関東地区で、中国向け輸出スクラップが買い止め状態に陥っている。東京電力福島第一原発のトラブルの影響か、関東地区でも通常より多い放射線量が観測され、輸出を見送らざるを得ないケースが発生。輸出価格の下落も重なり、輸出業者に買いを見送る動きが急速に広がった。港湾部の被害も一部で見られており、当面は荷動き低迷が続く可能性がある。
中国は、自国の環境保護基準に基づき輸入スクラップの品質検査を厳格化している。中国向けスクラップ輸出に必要な輸出ライセンスは、昨年末の更新分から放射線探知器の所持が必須条件に加えられるなど、放射線に対する規制強化も進める。
中国向けスクラップの船積み前検査を手掛ける日中商品検査(本社=東京・茅場町、孟慶発社長)によると、関東地区で検査時の大気中の放射線基準が、中国の許容基準を超過する事例がここにきて報告されている。

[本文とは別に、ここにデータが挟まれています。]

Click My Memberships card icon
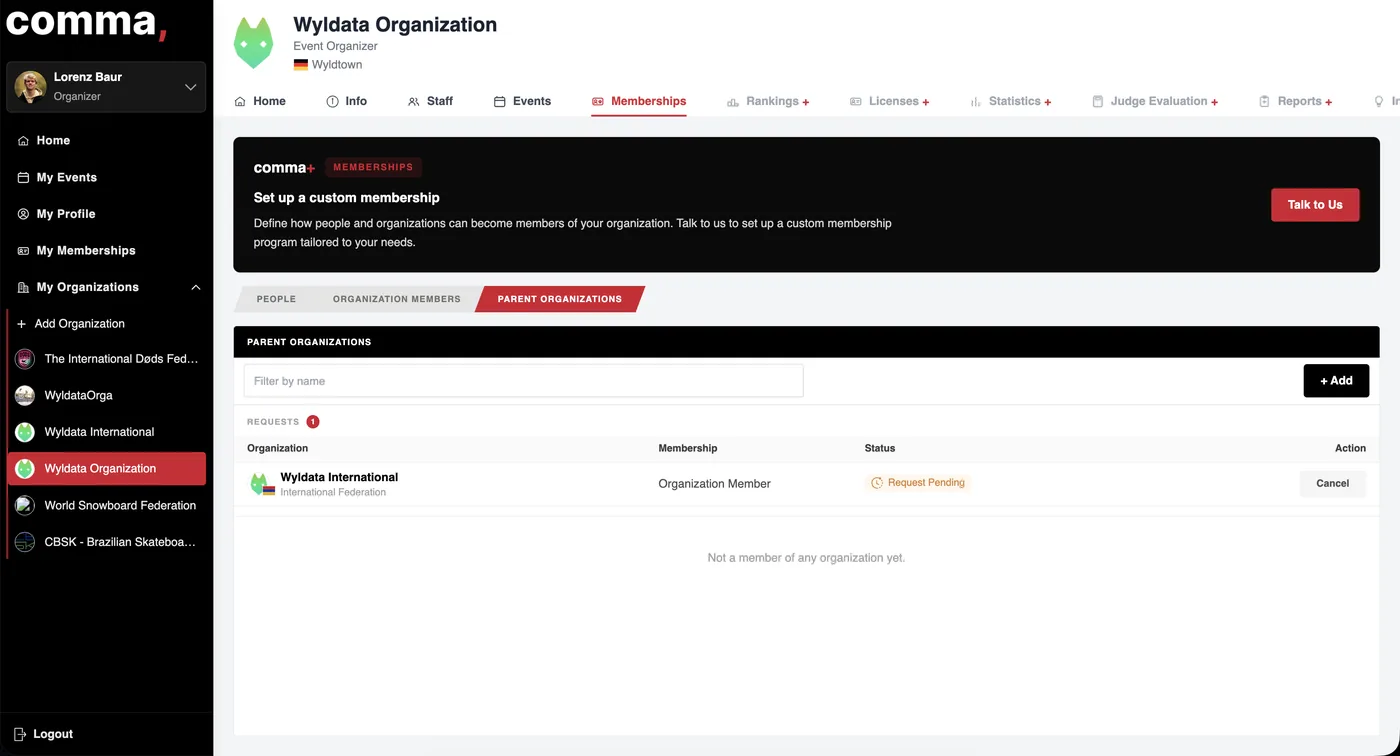The image size is (1400, 756). tap(23, 251)
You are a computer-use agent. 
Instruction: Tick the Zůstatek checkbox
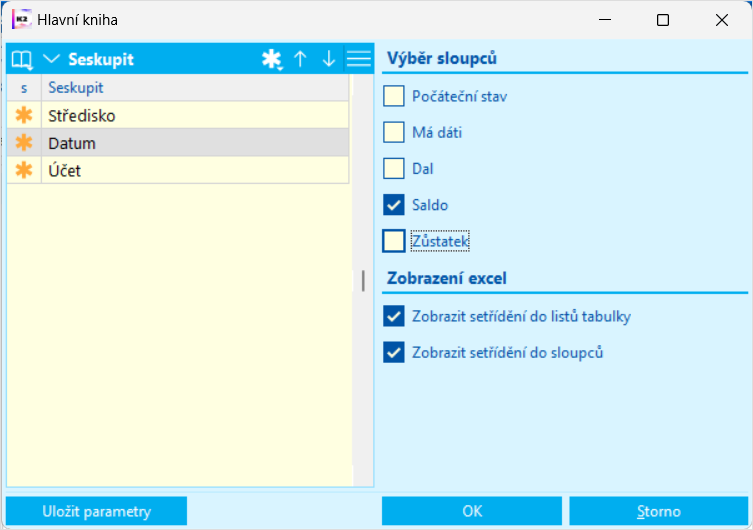tap(394, 241)
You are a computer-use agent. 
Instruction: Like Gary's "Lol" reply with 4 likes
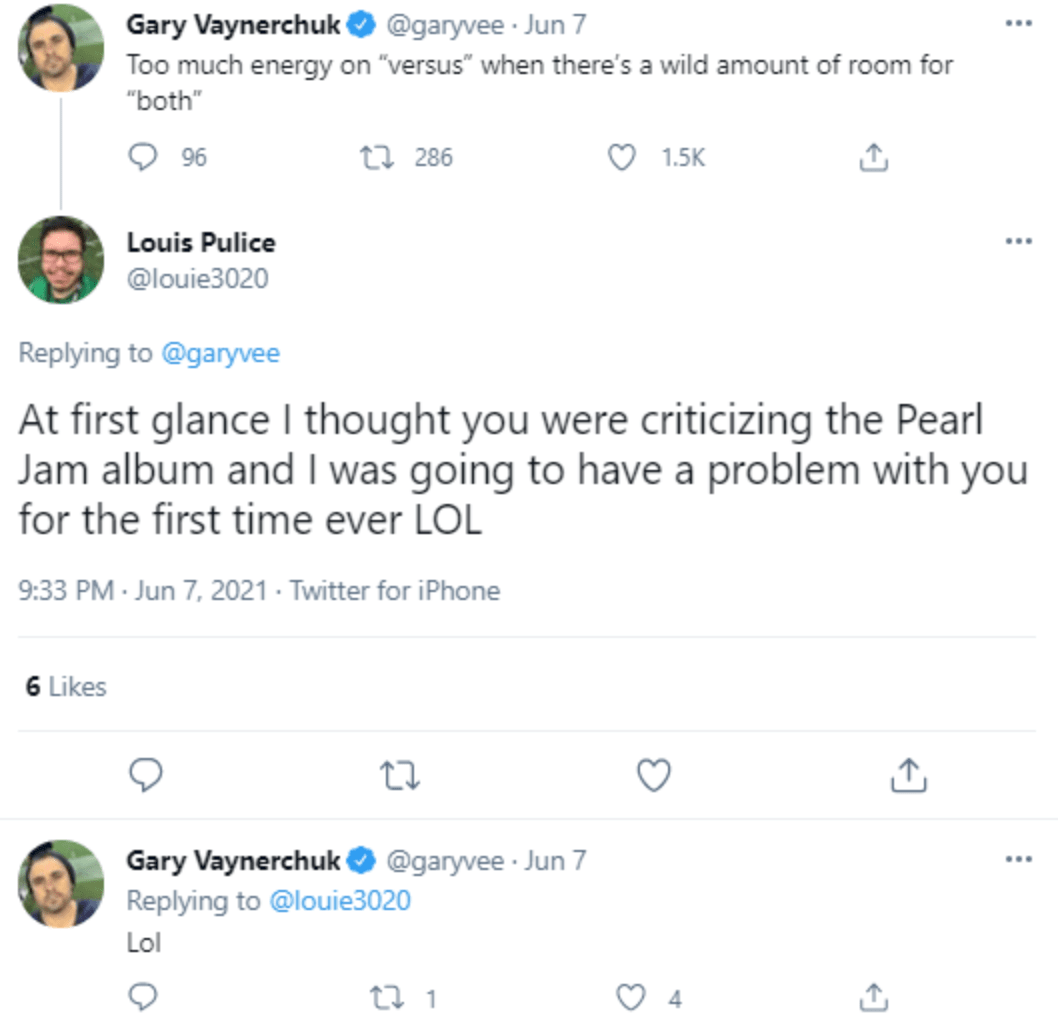point(629,997)
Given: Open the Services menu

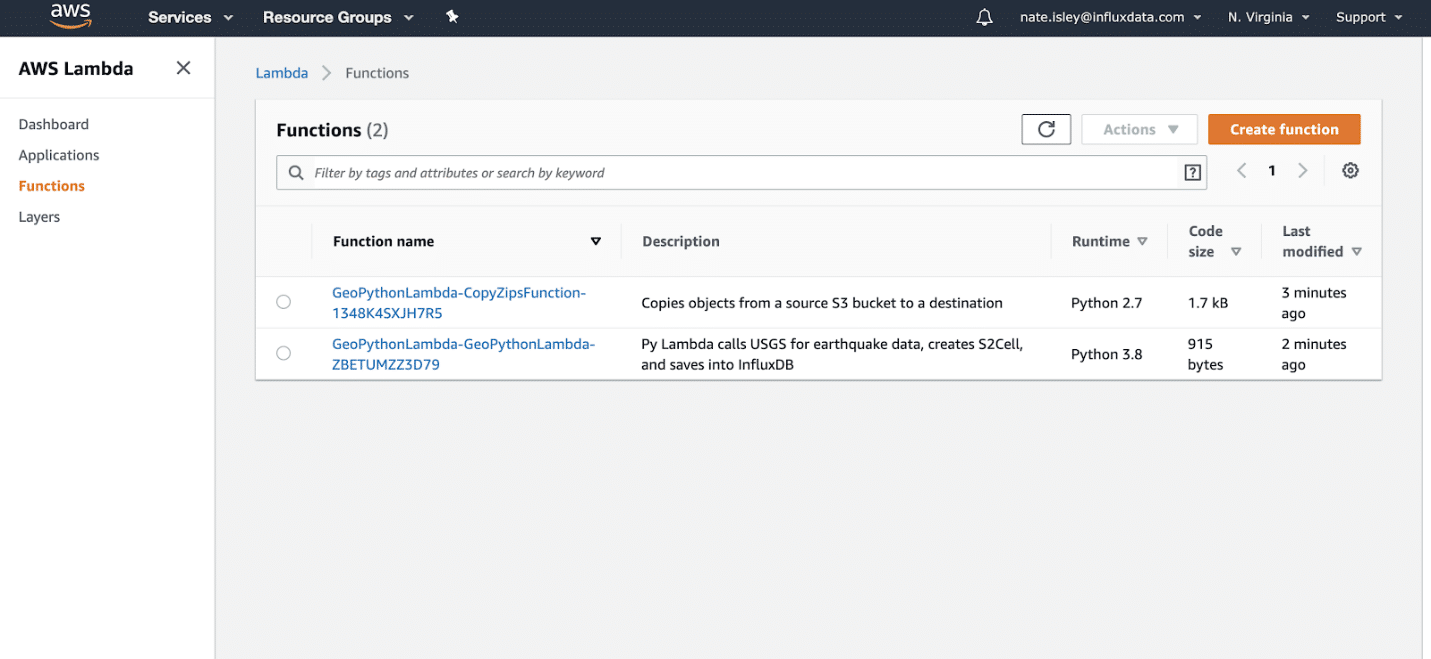Looking at the screenshot, I should (189, 17).
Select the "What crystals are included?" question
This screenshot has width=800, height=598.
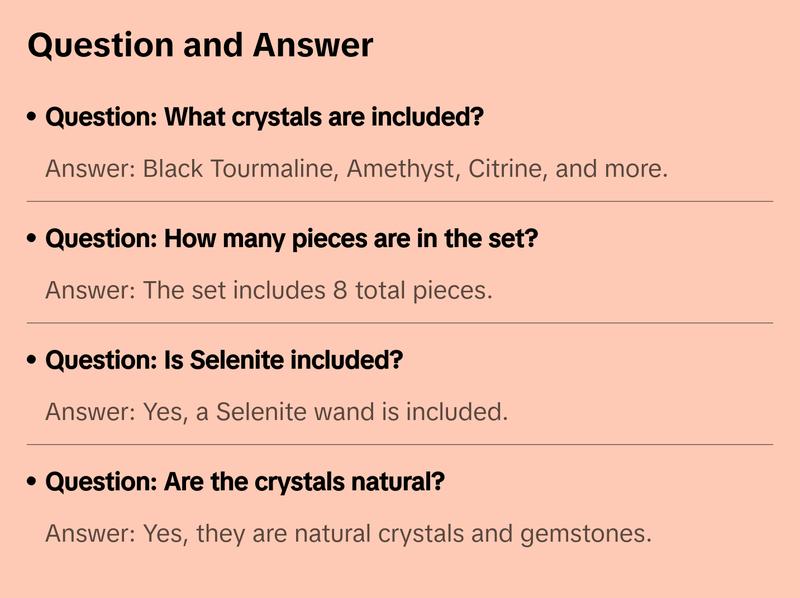point(265,118)
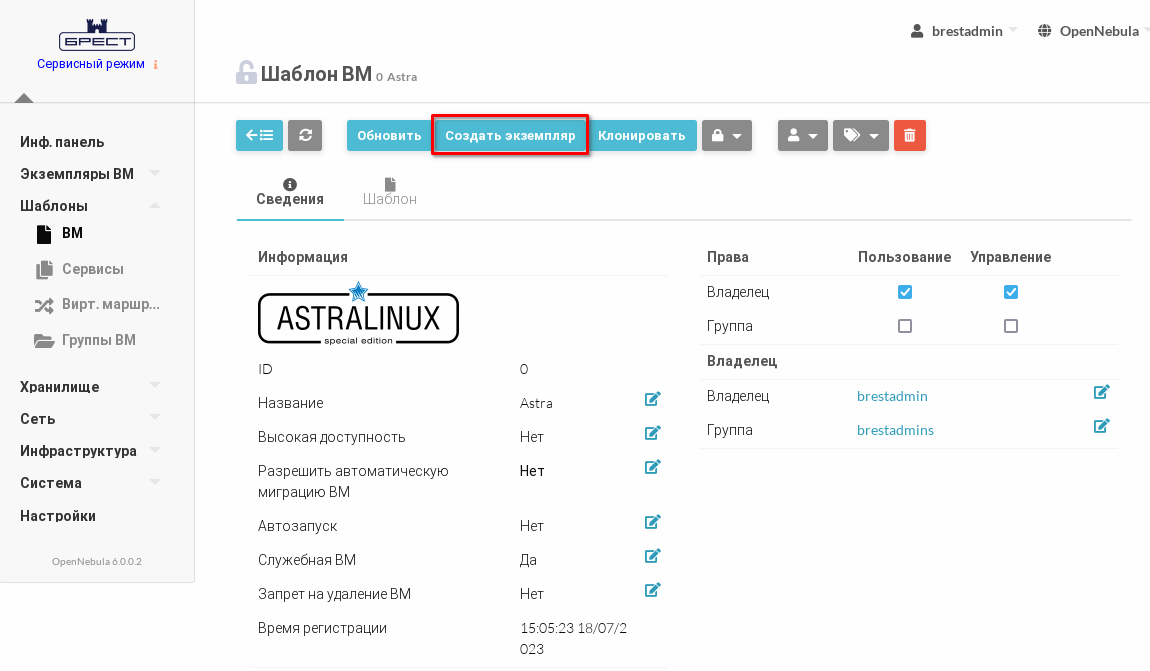Enable Группа Пользование permission checkbox
The width and height of the screenshot is (1150, 671).
[x=905, y=326]
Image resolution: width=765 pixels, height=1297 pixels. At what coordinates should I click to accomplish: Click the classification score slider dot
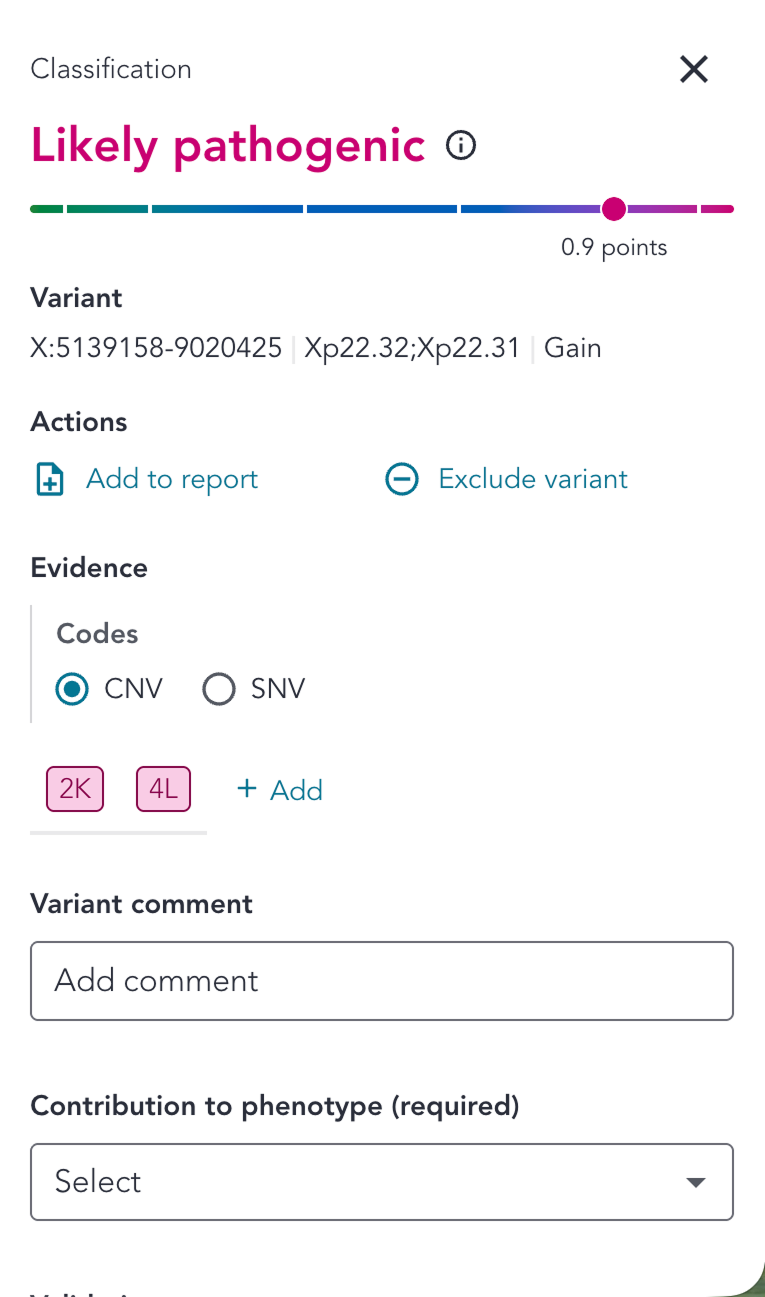click(x=614, y=209)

輸出した場合、品質に問題がなくても中国側の荷揚げ検査で拒否される可能性があるという。
千葉にヤードを構える輸出業者は、「中国側の判断がどうなるのか現状では分からないが、とりあえず買いを見送って慎重に対応するしかない」と困惑する。前日船積みを行った別の業者も、16日は荷受けを止めた。
放射線問題に加えて、足元の銅相場急落で中国筋の購入価格が一段と下がっていることも輸出業者の買い気を鈍らせる。込み黄銅(鉄などの混入がないもの)の輸出業者買値は、先月末にキロ420円を超えたが、15日は400円割れ。雑品も50円前後から40円台前半に切り下がった。
神奈川の大手輸出筋は「契約するシッピングヤードで設備と岸壁に不具合が見つかり、積み出しが困難」と話し、東日本大震災の直接的な被害も一部影響しているもよう。放射線問題や物理的被害が解消し、先安懸念も払しょくされなければ、スクラップ輸出が正常化するのは難しそうだ。